O Instituto Ideia, em parceria com o Meio, divulgará na próxima quarta-feira (6) uma nova rodada de pesquisa eleitoral para a Presidência, em um cenário de desgaste recente do governo no Congresso. O estudo será apresentado ao público pelo jornal em parceria com a instituição.
A pesquisa foi realizada entre 1º e 6 de maio, com 1.500 entrevistas e margem de erro de 2,5 pontos percentuais. O objetivo é medir o cenário de disputa e a percepção de eleitores diante de temas econômicos e políticos.
Entre os cenários testados, há simulações de primeiro turno e seis possibilidades de segundo turno, sempre com o presidente Luiz Inácio Lula da Silva (PT) no páreo, com adversários como Flávio Bolsonaro (PL), Ciro Gomes (PSDB), Romeu Zema (Novo), Ronaldo Caiado (PSD), Renan Santos (Missão) e Aldo Rebelo (DC).
Contexto e cenários eleitorais
A sondagem leva em conta dois fatos recentes que impactaram o ambiente político: a rejeição da indicação de Jorge Messias ao STF e a derrubada do veto presidencial ao projeto da dosimetria. Os dados devem revelar como esses acontecimentos influenciam o eleitor.

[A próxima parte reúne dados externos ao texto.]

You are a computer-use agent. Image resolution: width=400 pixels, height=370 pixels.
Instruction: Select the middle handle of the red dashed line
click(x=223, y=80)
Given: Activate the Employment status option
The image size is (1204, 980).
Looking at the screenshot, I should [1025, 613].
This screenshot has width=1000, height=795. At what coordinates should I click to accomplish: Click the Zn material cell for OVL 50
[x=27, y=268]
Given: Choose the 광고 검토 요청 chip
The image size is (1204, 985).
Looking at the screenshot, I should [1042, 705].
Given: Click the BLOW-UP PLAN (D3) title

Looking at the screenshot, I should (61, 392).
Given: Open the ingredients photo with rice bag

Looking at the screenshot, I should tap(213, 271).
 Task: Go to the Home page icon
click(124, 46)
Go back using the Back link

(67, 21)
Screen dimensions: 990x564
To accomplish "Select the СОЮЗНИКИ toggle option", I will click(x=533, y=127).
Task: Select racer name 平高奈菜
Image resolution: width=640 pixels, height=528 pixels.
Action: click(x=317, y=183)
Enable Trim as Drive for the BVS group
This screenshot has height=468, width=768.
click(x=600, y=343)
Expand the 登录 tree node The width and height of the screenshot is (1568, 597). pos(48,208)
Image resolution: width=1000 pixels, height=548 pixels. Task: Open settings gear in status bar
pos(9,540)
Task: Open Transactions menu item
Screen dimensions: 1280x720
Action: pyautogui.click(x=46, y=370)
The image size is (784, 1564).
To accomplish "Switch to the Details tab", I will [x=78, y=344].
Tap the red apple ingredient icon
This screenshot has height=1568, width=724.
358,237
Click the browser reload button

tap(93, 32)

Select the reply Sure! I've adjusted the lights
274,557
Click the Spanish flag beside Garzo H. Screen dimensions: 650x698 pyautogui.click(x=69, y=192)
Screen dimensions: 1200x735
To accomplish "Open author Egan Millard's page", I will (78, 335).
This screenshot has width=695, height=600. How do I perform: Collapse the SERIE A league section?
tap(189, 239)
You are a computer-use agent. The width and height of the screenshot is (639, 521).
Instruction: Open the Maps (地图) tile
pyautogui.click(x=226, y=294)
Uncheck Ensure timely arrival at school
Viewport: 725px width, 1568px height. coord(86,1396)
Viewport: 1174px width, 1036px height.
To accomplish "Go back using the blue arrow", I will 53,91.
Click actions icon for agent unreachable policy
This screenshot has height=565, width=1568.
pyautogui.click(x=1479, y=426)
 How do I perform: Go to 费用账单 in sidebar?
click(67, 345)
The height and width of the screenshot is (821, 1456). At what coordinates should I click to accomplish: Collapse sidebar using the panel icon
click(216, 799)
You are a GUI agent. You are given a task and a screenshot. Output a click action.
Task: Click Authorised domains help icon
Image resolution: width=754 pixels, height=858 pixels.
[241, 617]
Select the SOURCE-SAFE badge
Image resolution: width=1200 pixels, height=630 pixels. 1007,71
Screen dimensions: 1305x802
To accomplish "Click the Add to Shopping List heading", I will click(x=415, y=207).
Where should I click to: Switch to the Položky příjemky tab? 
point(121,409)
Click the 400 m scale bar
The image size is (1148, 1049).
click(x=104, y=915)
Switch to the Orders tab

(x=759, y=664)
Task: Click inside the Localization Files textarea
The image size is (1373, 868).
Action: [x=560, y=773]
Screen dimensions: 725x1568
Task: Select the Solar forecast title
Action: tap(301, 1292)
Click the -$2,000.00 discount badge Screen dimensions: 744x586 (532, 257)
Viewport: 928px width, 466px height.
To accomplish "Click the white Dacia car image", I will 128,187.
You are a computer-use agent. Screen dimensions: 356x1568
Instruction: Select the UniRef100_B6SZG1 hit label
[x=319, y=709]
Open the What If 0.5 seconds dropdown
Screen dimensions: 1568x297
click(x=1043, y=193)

Além da intenção de voto, o levantamento aborda custo de vida, endividamento das famílias e o efeito da economia na decisão do eleitor. Também traz perguntas sobre propostas de pré-candidatos, como impeachment de ministros do STF e a possível mudança na jornada de trabalho com o fim da escala 6×1.
O estudo mede ainda o engajamento eleitoral para 2026, o nível de interesse do eleitor e a percepção sobre a indicação de Messias ao STF. Também investiga preferências para a escolha de um novo nome para a Corte.
Outro eixo analisado é o comportamento em apostas online, além de indicar medidas que possam impactar renda e cotidiano, como mudanças nas regras trabalhistas.